The Constitution of India has provided for a Parliamentary form of government. Consequently, the President has been made only a nominal executive; the real executive being the Council of Ministers, headed by the Prime Minister. In other words, the President has to exercise his powers and functions with the aid and advice of the Council of Ministers headed by the Prime Minister.

In estimating the constitutional position of the President of India, the relevant provisions are Article 53, 74, and 75.

Art. 53 vests the executive power of the Union in the President and shall be exercised by him either directly or through officers subordinate to him in accordance with the Constitution.

Article 74 provides that there shall be a Council of Ministers with the Prime Minister as the head to aid and advice the President who ‘shall’, in the exercise of his functions, act in accordance with such advice.

Art 75 lays down that the Council of Ministers shall be collectively responsible to the House of People. This provision is the foundation of the Parliamentary system of government.

There was no doubt in minds of the framers of the Constitution that they were setting up a Parliamentary form of Government, modeled after the Great Britain. Dr. Ambedkar categorically stated in the Constituent Assembly, "the President is merely a nominal figure head" that "he has no power of administration at all" and that the President of India occupies the same position as the King of England. His place in the administration was that of a ceremonial device or a seal by which the decisions of the nation were to be made known.

Though the executive power is vested in the President; he is only a formal or constitutional head of the Executive.

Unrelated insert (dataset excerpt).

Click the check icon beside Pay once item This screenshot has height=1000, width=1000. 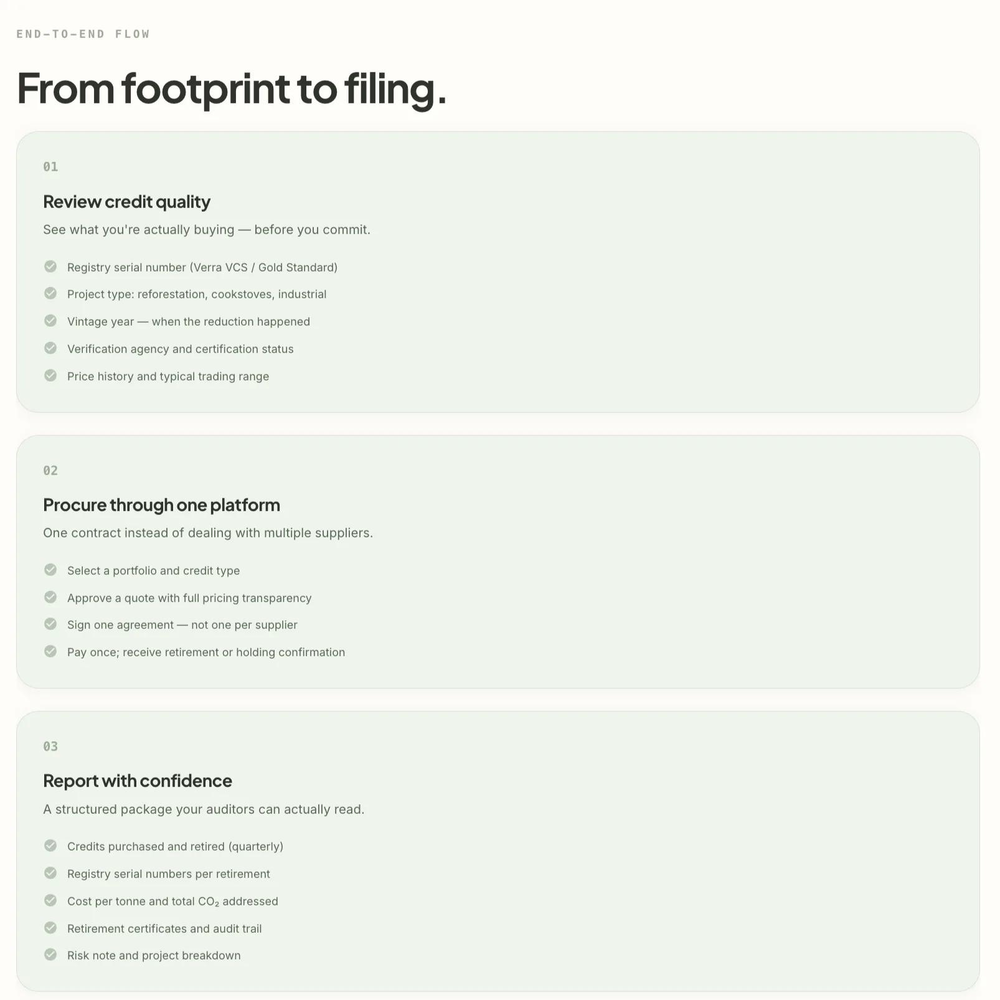click(50, 651)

The real power is vested in the Council of Ministers (headed by Prime Minister) on whose aid and advice the President acts in the exercise of his functions. The Executive has the primary responsibility for the formulation of Governmental policy and its transmission into law. It is responsible for all its action to the legislature, whose confidence it must retain. The basis of this responsibility is embodied in Article 75(iii).

The President is generally bound by the advice of his ministers. He can do nothing contrary to their advice nor can he do anything without their advice.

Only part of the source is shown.